==== DATA EXCERPTS

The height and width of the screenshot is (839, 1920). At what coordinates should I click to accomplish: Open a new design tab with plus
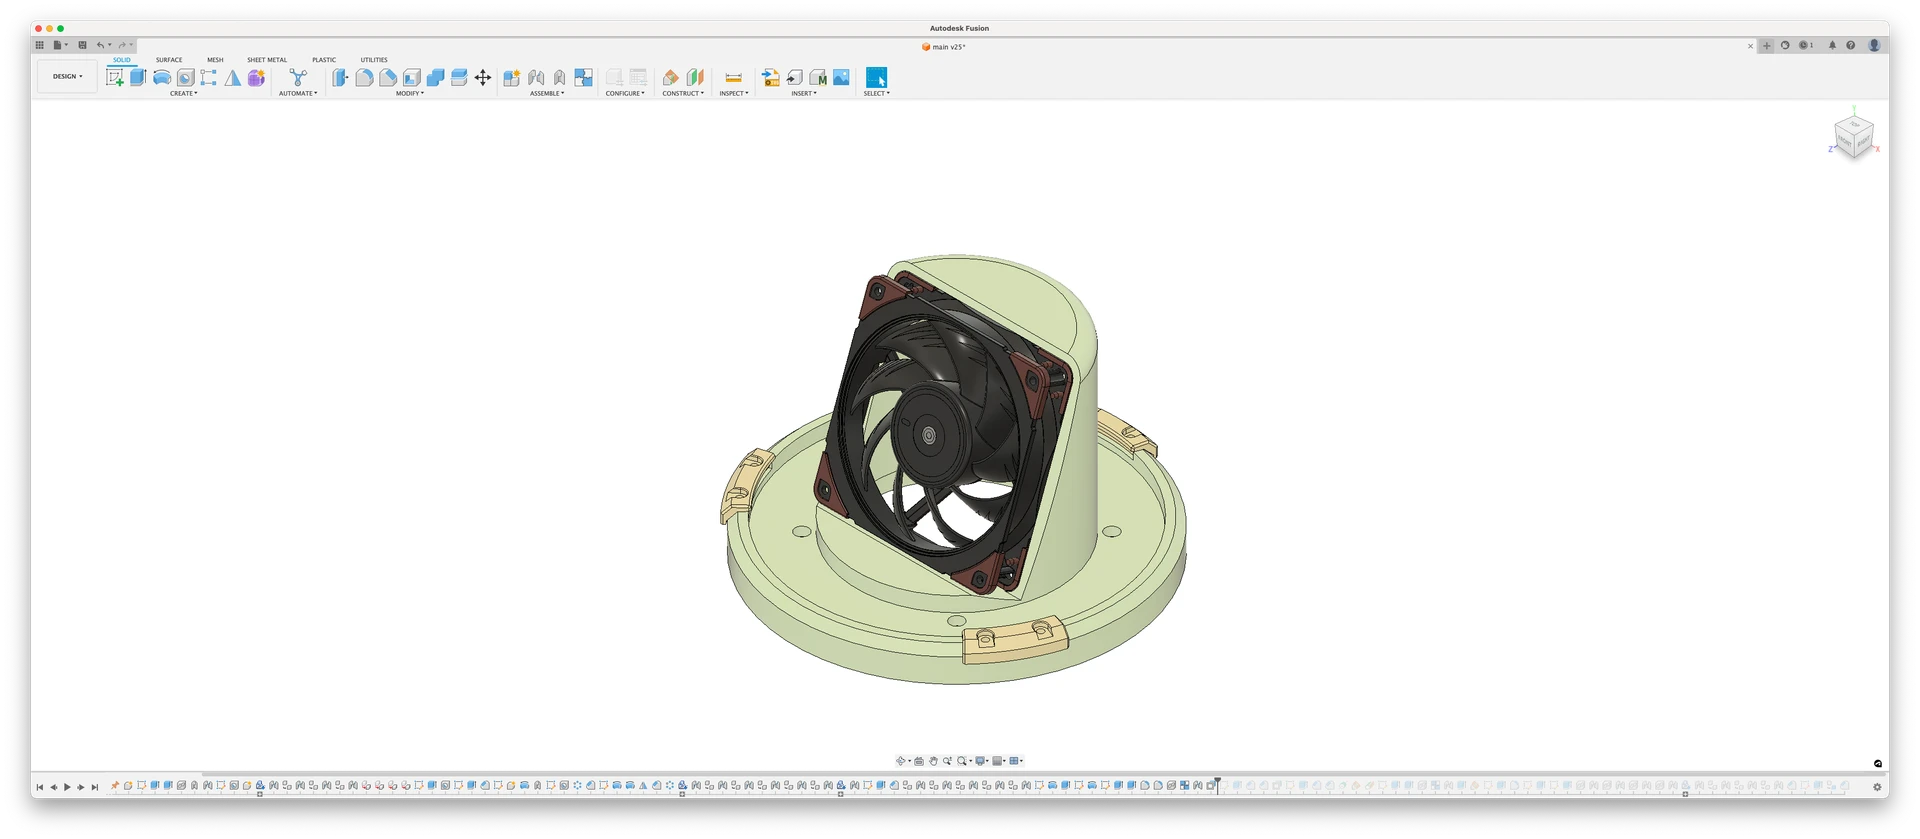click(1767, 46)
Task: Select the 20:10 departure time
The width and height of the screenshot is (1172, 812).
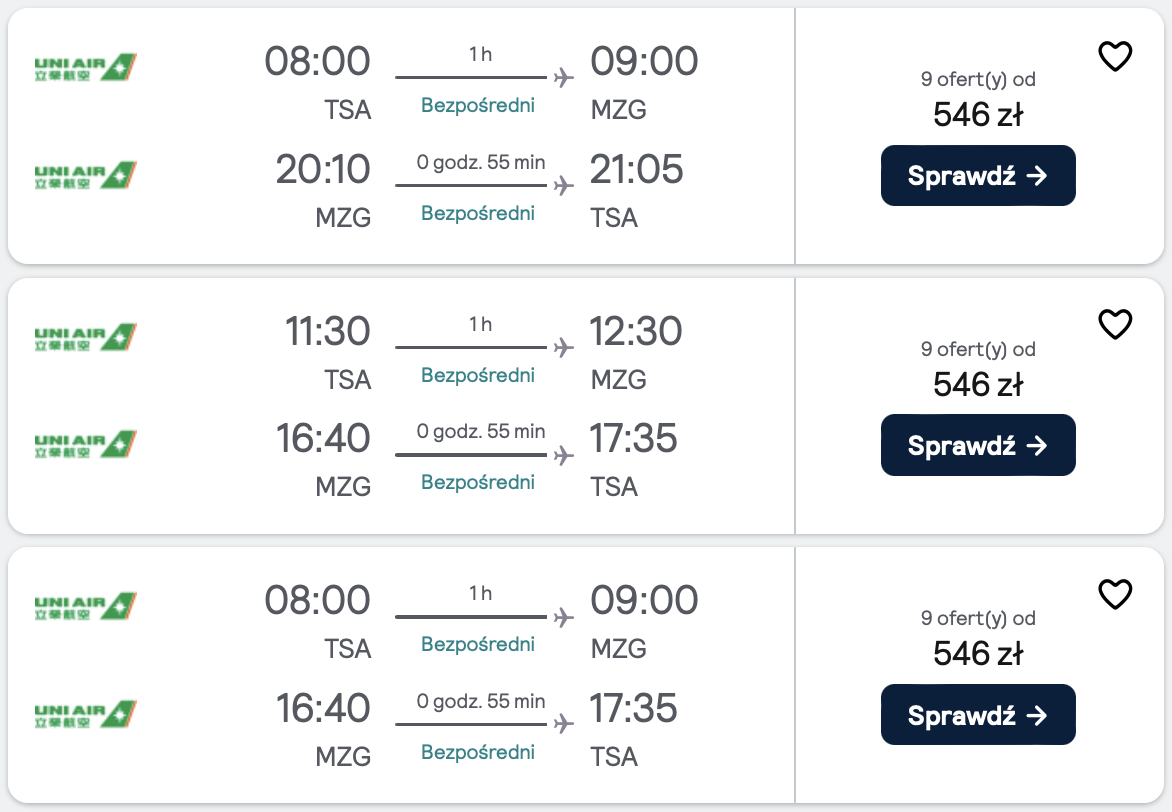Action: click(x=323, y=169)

========

▶ [PROBLEM DESCRIPTION] Pictures stay out of the copy; please restate every record above exactly.

▶ [RESPONSE TO THE TASK]
The height and width of the screenshot is (839, 1920). At what coordinates should I click to accomplish: Open a new design tab with plus
click(1767, 46)
Task: Select the 20:10 departure time
The width and height of the screenshot is (1172, 812).
Action: click(x=323, y=169)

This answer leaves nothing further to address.